The Sun described the move as "the shattering of a tradition that goes back for decades".

But royal historian Marlene Koenig said Meghan and Harry’s choice is in line with that of many siblings of heirs to the throne.

Sarah Ferguson, the former wife of Prince Andrew, chose to have her two daughters at the Portland Hospital and waited two days before showing her newborns to the world. Sophie, the Countess of Wessex and wife of Prince Edward, had her firstborn, daughter Louise, at Frimley Park Hospital in Surrey.

"Louise almost died because she had a placenta ablation. The first photo op was Edward and Sophie leaving the hospital without their baby," Koenig tells The National.

Amid British tabloids’ outcry about being left out of Baby Sussex’s arrival, there are signs that support for Meghan and Harry is strong. The couple used their brand-new Instagram account to ask well-wishers to send charitable donations rather than gifts as part of the #globalsussexbabyshower. One of the beneficiaries, the Lunchbox fund, said the donations meant they could provide a minimum of 100,000 additional meals to children in South Africa.

“That shows the power that this couple have and the good that they can do in so many different arenas that William and Catherine can’t because of their own position,” Koenig says.

At home too, defence of Meghan has come from a surprising place. The Guardian, a newspaper that has often expressed republican views, published several opinion pieces criticising attacks on her as being tinged with racism and sexism. The Independent, which in the run-up to her wedding ran articles suggesting the monarchy should be abolished, praised the duchess for deciding to keep details of the birth private.

What is clear is that intrigue in the life of the Sussexes – Meghan, Harry and Baby Sussex – is set to continue.

“There’s a sense of interest in them not just as royals but as a new kind of celebrity royal,” says historian Anna Whitelock.

“The baby is the product of a biracial marriage, the marriage of an American, which is an added dimension to it. Harry has always been a high-profile royal. This baby will always generate a level of interest.”

What remains to be seen is whether motherhood might change the British press’s perception of Meghan.

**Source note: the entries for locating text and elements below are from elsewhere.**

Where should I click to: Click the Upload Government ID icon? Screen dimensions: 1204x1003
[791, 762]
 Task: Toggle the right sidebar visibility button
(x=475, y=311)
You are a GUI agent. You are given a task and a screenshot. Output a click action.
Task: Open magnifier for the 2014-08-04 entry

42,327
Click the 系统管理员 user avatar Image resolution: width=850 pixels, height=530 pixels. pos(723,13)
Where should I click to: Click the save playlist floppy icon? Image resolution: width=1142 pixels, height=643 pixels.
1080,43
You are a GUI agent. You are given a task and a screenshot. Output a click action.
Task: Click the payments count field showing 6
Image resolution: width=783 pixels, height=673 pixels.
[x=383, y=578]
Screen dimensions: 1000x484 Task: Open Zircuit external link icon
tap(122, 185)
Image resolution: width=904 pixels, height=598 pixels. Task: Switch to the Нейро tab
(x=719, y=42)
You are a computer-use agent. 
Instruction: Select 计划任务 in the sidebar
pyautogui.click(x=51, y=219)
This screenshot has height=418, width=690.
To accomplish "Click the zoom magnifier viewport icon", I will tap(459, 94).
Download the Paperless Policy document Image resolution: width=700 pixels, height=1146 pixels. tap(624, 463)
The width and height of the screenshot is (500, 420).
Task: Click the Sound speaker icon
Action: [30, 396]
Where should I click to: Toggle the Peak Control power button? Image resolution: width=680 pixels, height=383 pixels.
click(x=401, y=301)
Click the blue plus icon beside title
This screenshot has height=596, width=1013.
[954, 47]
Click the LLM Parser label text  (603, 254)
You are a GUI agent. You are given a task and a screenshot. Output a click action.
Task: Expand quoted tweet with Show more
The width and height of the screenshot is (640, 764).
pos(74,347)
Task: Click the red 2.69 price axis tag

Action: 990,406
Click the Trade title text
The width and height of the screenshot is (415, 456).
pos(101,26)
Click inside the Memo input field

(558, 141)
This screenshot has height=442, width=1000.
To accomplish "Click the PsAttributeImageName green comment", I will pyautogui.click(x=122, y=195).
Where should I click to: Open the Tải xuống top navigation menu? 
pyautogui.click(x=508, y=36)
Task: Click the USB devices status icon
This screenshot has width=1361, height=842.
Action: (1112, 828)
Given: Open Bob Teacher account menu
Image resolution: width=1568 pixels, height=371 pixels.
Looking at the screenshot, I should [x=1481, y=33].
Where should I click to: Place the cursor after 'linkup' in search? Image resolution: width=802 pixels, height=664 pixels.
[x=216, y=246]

Whitelock believes social media – and particularly the new Sussex Instagram account – could be the key to the duchess taking back control of the narrative around her.

“I think it will depend on how they decide to curate their own internet channels rather than using traditional media,” Whitelock says.

“I believe Meghan and Harry will become even more of a global power couple. Clearly, they have friends on both sides of the Atlantic and they speak out on causes close to them. They will have an international profile in a different way but in some senses equal to William and Kate.”